WHAT NEEDS TO BE DONE: Repeat nothing but the lines below running from the one containing "Instruction: Expand the" to the one containing "Task: Open Sales Trend Analytics link". Keep both end lines.

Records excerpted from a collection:
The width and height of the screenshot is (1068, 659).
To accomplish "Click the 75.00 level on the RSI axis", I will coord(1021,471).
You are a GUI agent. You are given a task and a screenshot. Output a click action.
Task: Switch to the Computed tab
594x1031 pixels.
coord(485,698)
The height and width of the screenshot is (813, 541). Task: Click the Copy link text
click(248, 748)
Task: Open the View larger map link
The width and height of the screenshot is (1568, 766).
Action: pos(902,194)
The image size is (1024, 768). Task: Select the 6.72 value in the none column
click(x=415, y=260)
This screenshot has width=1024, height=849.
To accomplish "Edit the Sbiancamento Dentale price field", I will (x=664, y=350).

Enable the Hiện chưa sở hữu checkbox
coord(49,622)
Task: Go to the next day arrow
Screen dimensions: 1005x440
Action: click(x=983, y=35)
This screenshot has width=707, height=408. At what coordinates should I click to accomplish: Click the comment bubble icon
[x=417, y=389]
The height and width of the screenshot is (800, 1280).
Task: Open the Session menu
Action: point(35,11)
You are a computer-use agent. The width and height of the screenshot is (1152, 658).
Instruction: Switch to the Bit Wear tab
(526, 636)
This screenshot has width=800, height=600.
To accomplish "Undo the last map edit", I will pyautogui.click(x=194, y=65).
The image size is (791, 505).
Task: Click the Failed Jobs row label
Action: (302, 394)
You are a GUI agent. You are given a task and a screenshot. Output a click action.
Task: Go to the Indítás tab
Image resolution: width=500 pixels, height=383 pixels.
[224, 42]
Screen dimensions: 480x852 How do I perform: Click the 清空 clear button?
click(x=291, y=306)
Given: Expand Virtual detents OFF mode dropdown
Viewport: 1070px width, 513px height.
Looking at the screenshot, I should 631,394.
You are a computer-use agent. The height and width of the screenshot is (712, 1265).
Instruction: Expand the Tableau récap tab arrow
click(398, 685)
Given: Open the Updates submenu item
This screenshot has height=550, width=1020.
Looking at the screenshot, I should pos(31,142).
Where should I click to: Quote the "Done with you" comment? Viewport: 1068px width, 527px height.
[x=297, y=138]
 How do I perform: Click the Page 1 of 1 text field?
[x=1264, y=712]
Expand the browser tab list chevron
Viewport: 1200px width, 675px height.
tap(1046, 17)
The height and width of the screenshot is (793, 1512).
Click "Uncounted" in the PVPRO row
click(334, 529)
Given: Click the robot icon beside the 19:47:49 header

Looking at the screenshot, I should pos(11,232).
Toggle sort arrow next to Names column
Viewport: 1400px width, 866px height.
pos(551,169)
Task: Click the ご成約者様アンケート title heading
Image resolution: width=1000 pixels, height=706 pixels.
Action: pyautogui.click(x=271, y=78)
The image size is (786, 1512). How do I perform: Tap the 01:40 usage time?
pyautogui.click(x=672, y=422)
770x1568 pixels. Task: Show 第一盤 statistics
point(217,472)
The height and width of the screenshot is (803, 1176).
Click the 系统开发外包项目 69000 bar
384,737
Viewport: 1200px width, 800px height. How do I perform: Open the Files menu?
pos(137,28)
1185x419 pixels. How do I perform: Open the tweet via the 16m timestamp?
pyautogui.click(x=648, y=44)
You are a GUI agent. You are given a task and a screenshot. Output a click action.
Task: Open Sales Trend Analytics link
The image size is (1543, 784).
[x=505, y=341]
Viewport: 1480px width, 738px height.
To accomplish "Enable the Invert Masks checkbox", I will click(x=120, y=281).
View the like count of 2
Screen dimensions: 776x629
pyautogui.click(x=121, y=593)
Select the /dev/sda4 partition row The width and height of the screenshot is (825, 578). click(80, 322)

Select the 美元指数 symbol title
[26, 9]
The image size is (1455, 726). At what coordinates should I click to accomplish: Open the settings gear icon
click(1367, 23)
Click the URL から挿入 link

SOLUTION FOR THIS TASK:
Instruction: Expand the Tableau récap tab arrow
click(398, 685)
Given: Open the Updates submenu item
This screenshot has height=550, width=1020.
Looking at the screenshot, I should pos(31,142).
Where should I click to: Quote the "Done with you" comment? Viewport: 1068px width, 527px height.
[x=297, y=138]
 How do I perform: Click the Page 1 of 1 text field?
[x=1264, y=712]
Expand the browser tab list chevron
Viewport: 1200px width, 675px height.
tap(1046, 17)
The height and width of the screenshot is (793, 1512).
Click "Uncounted" in the PVPRO row
click(334, 529)
Given: Click the robot icon beside the 19:47:49 header

Looking at the screenshot, I should pos(11,232).
Toggle sort arrow next to Names column
Viewport: 1400px width, 866px height.
pos(551,169)
Task: Click the ご成約者様アンケート title heading
Image resolution: width=1000 pixels, height=706 pixels.
Action: pyautogui.click(x=271, y=78)
The image size is (786, 1512). How do I perform: Tap the 01:40 usage time?
pyautogui.click(x=672, y=422)
770x1568 pixels. Task: Show 第一盤 statistics
point(217,472)
The height and width of the screenshot is (803, 1176).
Click the 系统开发外包项目 69000 bar
384,737
Viewport: 1200px width, 800px height. How do I perform: Open the Files menu?
pos(137,28)
1185x419 pixels. How do I perform: Open the tweet via the 16m timestamp?
pyautogui.click(x=648, y=44)
You are a GUI agent. You are given a task and a screenshot. Output a click action.
Task: Open Sales Trend Analytics link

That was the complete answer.